═════ Page text ═════

Installing the NVIDIA GPU Operator

Note

If you are installing the NVIDIA GPU Operator on OpenShift <4.9.9 ensure you have enabled a Cluster-wide entitlement. For more information see broken driver toolkit.

With the Node Feature Discovery Operator installed you can continue with the final step and install the NVIDIA GPU Operator.

As a cluster administrator, you can install the NVIDIA GPU Operator using the OpenShift Container Platform CLI or the web console.

Installing the NVIDIA GPU Operator by using the web console

  1. In the OpenShift Container Platform web console from the side menu, navigate to Operators > OperatorHub and select All Projects.

  2. In Operators > OperatorHub, search for the NVIDIA GPU Operator. For additional information see the Red Hat OpenShift Container Platform documentation.

  3. Select the NVIDIA GPU Operator, click Install. In the subsequent screen click Install.

Note

Here, you can select the namespace where you want to deploy the GPU Operator. The suggested namespace to use is the nvidia-gpu-operator. You can choose any existing namespace or create a new namespace under Select a Namespace.

If you install in any other namespace other than nvidia-gpu-operator, the GPU Operator will not automatically enable namespace monitoring, and metrics and alerts will not be collected by Prometheus. If only trusted operators are installed in this namespace, you can manually enable namespace monitoring with this command:

$ oc label ns/$NAMESPACE_NAME openshift.io/cluster-monitoring=true

Proceed to Create the cluster policy for the NVIDIA GPU Operator.

Installing the NVIDIA GPU Operator using the CLI

As a cluster administrator, you can install the NVIDIA GPU Operator using the OpenShift CLI (oc).

  1. Create a namespace for the NVIDIA GPU Operator.

    1. Create the following Namespace custom resource (CR) that defines the nvidia-gpu-operator namespace, and then save the YAML in the nvidia-gpu-operator.yaml file:

      apiVersion: v1
      kind: Namespace
      metadata:
        name: nvidia-gpu-operator
      

      Note

      The suggested namespace to use is the nvidia-gpu-operator. You can choose any existing namespace or create a new namespace name. If you install in any other namespace other than nvidia-gpu-operator, the GPU Operator will not automatically enable namespace monitoring, and metrics and alerts will not be collected by Prometheus.

═════ Information provided ═════

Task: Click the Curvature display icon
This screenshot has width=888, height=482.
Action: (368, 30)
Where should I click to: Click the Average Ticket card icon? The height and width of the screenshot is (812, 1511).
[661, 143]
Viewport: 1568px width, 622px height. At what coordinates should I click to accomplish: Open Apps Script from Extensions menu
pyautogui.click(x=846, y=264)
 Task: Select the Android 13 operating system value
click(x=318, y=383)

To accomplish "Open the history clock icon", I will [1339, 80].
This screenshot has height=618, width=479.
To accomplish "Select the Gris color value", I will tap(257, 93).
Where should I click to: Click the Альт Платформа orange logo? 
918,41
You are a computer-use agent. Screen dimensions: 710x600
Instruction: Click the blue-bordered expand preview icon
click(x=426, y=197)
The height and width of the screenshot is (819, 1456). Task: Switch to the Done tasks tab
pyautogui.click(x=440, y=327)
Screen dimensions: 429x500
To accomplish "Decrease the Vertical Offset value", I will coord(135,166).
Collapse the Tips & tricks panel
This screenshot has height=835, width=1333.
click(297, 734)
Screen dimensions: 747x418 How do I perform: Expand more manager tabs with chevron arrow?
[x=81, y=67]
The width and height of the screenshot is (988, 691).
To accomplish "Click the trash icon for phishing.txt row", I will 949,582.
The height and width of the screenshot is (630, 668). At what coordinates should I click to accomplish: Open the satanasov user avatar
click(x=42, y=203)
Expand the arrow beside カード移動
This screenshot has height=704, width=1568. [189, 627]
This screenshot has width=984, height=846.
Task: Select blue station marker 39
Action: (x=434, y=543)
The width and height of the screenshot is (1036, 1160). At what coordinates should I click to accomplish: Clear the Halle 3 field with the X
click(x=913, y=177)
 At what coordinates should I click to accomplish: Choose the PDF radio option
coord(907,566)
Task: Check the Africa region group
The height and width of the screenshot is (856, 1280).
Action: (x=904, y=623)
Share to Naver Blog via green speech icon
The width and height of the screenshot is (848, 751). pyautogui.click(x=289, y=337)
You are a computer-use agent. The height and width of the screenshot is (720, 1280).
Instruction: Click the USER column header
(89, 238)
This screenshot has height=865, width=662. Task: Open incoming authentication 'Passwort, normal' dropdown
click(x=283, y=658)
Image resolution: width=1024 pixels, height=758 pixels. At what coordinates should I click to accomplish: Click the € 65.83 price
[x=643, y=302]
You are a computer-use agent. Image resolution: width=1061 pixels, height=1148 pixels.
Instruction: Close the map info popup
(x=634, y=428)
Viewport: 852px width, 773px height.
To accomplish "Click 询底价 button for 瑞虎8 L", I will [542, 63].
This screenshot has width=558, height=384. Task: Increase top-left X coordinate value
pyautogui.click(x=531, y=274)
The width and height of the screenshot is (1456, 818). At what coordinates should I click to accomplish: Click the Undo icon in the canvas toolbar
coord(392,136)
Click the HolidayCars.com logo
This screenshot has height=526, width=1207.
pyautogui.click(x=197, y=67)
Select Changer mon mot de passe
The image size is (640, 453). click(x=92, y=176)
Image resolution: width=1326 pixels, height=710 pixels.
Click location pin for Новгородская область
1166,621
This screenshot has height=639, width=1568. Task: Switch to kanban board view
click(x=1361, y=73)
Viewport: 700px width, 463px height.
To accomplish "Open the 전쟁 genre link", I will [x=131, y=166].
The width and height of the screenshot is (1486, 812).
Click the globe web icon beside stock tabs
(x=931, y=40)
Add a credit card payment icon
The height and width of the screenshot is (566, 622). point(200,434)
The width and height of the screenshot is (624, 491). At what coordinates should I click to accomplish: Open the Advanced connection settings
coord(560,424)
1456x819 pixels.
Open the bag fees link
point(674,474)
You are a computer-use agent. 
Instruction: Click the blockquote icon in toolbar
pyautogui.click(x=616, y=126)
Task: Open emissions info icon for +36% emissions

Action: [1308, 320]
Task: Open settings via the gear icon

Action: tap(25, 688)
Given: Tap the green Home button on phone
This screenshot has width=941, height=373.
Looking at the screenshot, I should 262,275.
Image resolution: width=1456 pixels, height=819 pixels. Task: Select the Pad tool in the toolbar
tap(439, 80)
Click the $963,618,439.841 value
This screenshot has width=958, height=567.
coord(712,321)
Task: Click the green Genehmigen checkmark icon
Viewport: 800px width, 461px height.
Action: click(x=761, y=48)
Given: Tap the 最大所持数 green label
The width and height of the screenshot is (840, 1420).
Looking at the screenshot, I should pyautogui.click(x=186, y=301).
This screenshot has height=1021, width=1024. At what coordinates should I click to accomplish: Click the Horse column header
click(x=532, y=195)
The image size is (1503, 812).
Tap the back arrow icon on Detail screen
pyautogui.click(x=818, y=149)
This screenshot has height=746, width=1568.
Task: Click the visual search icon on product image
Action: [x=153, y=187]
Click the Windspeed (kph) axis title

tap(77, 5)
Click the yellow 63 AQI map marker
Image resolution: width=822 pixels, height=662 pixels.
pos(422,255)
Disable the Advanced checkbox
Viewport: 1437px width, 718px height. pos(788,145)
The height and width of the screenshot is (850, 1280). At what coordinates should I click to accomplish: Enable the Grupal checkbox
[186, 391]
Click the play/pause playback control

═════

» **What the exercise asks**: Copy the GPU Operator installation guide from "Installing the NVIDIA GPU Operator by" to "Container Platform documentation.", replacing "web console" with "management console" each time it appears.

» **Reply**:
Installing the NVIDIA GPU Operator by using the management console

  1. In the OpenShift Container Platform management console from the side menu, navigate to Operators > OperatorHub and select All Projects.

  2. In Operators > OperatorHub, search for the NVIDIA GPU Operator. For additional information see the Red Hat OpenShift Container Platform documentation.